Malut United FC adalah sebuah tim baru yang membawa nama Maluku Utara dan juga Maluku di kancah sepak bola nasional. Kemunculannya terbilang mengejutkan karena hanya satu musim kompetisi langsung meraih tiket promosi ke Liga 1. Prestasi hebat ini tentu memiliki beberapa konsekuensi. Tim ini tak boleh sekadar numpang lewat di kasta tertinggi sepak bola Indonesia. Mengapa? Karena Malut United bukan sekadar entitas sepak bola. Ada banyak fragmen kehidupan yang saling terkait dan menguatkan. Tujuan awal membentuk Malut United adalah memberikan kebahagiaan kepada masyarakat dengan hiburan sepak bola kelas satu.

Malut United juga hendak meneguhkan kebanggaan kolektif publik Maluku Utara dan Maluku bahwa sepak bola juga milik “kami”. Agar kebahagiaan dan kebanggaan itu berlangsung lama, “orang baik” telah menegaskan sikapnya bahwa Malut United harus berprestasi di Liga 1. Kebahagiaan dan kebanggan itu juga akan makin lengkap jika ada pemain lokal asal Maluku Utara dan Maluku yang jadi pilar utama tim dan direkrut sebagai pemain tim nasional. Caranya tak bisa instan. Akademi sepakbola adalah jalan satu-satunya untuk mewujudkan mimpi itu. Akademi yang berkualitas juga akan menopang ketersediaan pemain muda untuk mengikuti kompetisi Elit Pro Academy. Setiap kontestan Liga 1 wajib mengikuti kompetisi berjenjang U-16, U-18 dan U-20.

Di masa lalu, daerah ini pernah menyumbang pemain untuk tim nasional. Sebut saja Hans Minggu, Arizona Hamadi, Rahmat Rivai, Fandy Mohtar hingga Zulham Zamrun. Semuanya bermula dari Persiter Ternate. Belakangan muncul Ilham Udin Armaiyn yang mencuri perhatian pelatih Indra Sjafri saat memperkuat tim Popnas Maluku Utara. Ada juga Mahdi Fahri Albar yang bersekolah di SAD Uruguay. Jika mau diperluas, ada nama Rizky Pora namun karier sepak bolanya berkembang di Kalimantan.
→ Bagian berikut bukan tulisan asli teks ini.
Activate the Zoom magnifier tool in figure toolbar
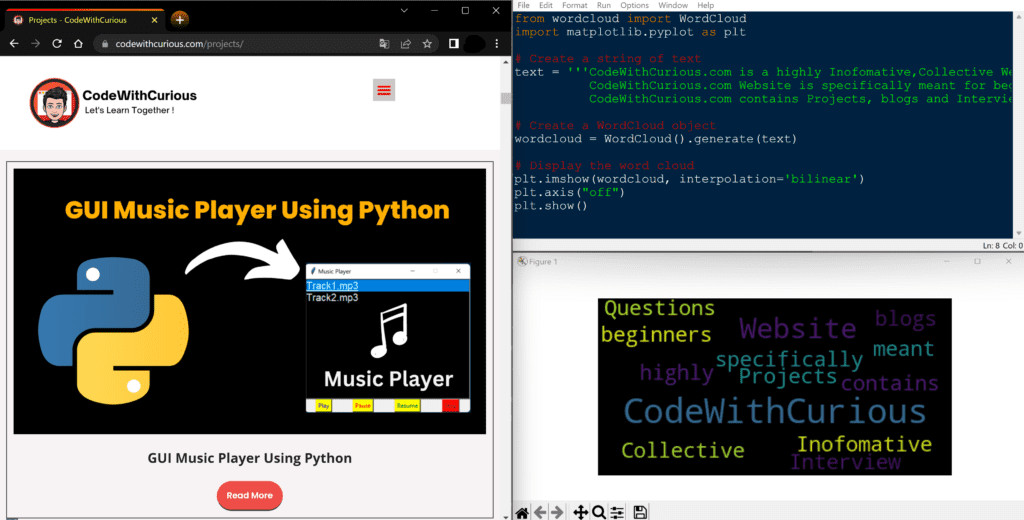This screenshot has height=520, width=1024. coord(598,512)
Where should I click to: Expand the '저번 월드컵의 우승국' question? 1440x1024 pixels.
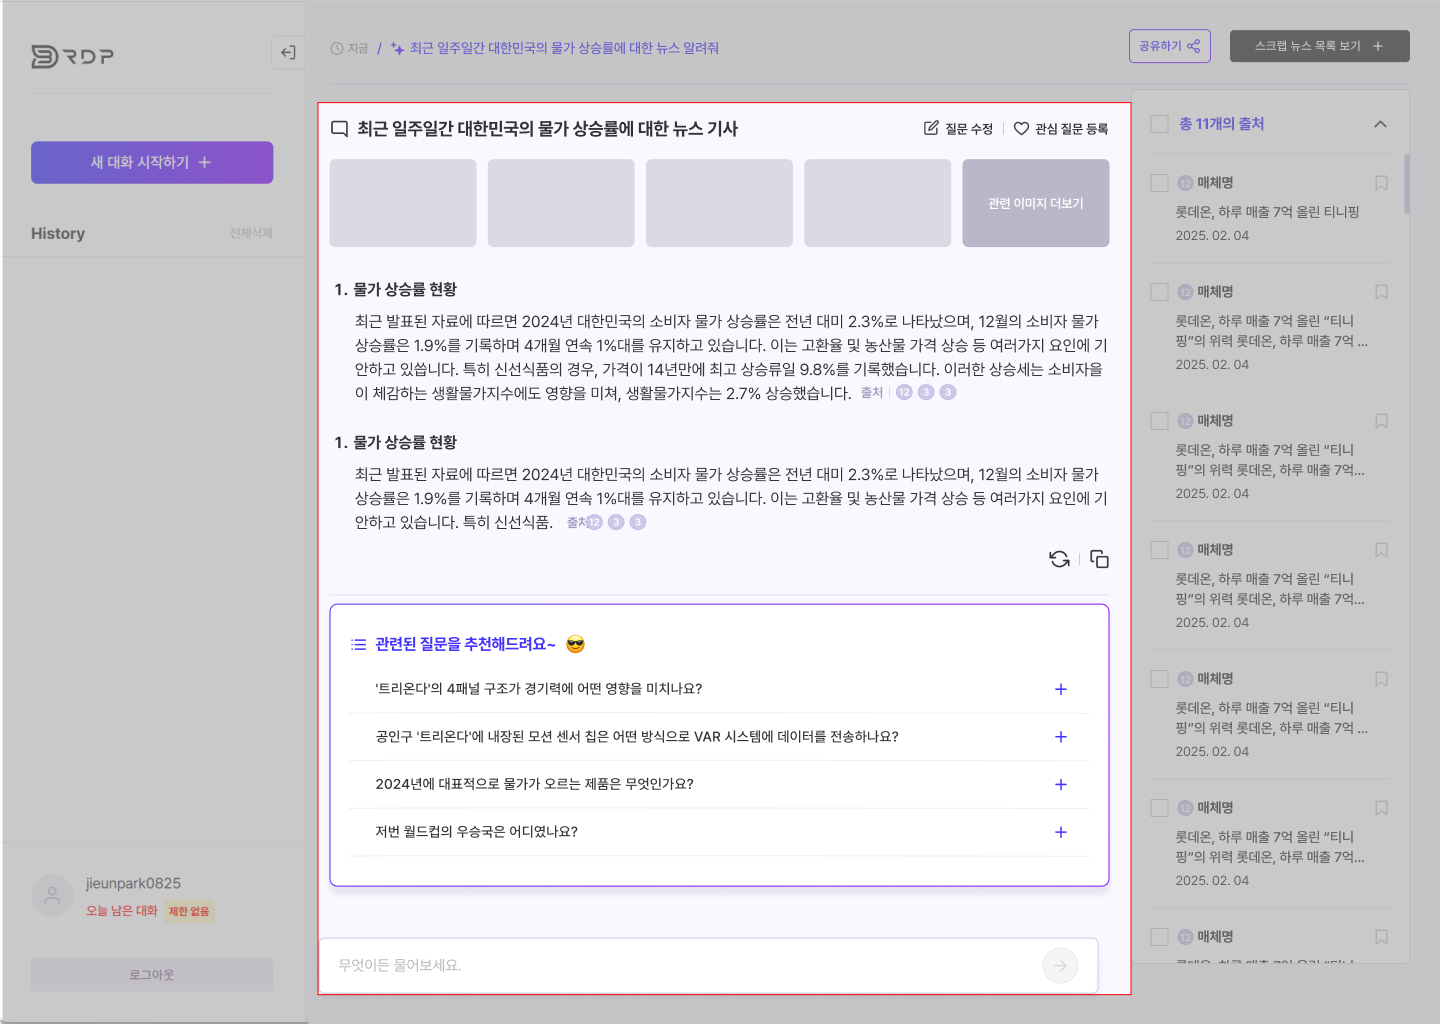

Selepas itu, Maluku Utara tak lagi punya pemain tim nasional. Kondisi yang sama terjadi di Maluku. Ketiadaan tim lokal yang mengikuti kompetiis level nasional setelah Persiter dan PSA Ambon terpuruk – memperburuk peluang pemain untuk berkompetisi. Tak ada yang bisa dipantau. Wajah tim nasional sejak era kepelatihan Shin Tae-yong bahkan tak merekrut satu pun pemain Maluku dan Maluku Utara. Ada memang nama Shayne Pattynama dan Ragnar Oratmangoen tetapi keduanya datang dari Belanda. Sebuah ironi.

Kondisi ini menyebabkan Head Coach Malut United FC, Imran Nahumarury bertekad mewujudkan dua mimpi sekaligus. Di level senior, Malut United berambisi menjadi yang terbaik meski berstatus debutan di Liga 1. Sedangkan di segi pembinaan, dirinya akan mengasah pemain muda berbakat dengan program yang terukur dan kompetitif lewat akademi sepak bola. ”Prioritas saya adalah menyiapkan pemain-pemain muda untuk Malut United dan menembus level tim nasional”. Sebuah tantangan yang butuh dukungan semua pihak.

Menurut mantan pemain nasional ini, sudah saatnya sepak bola di Maluku Utara dan Maluku bangkit dan bersaing di level nasional. Dukungan “orang baik” dengan keikhlasan dan totalitas untuk kemajuan sepak bola lokal adalah lokomotif yang akan menarik kereta cepat sepak bola Maluku Utara dan Maluku untuk jadi kiblat baru di Indonesia Timur. “Tahun ini, kami berencana mengirim dua tiga anak-anak Maluku Utara dan Maluku untuk bersekolah dan berlatih sepakbola di Eropa. Mereka akan diseleksi secara terbuka,” tegas COO Malut United, Dony Nanlohy.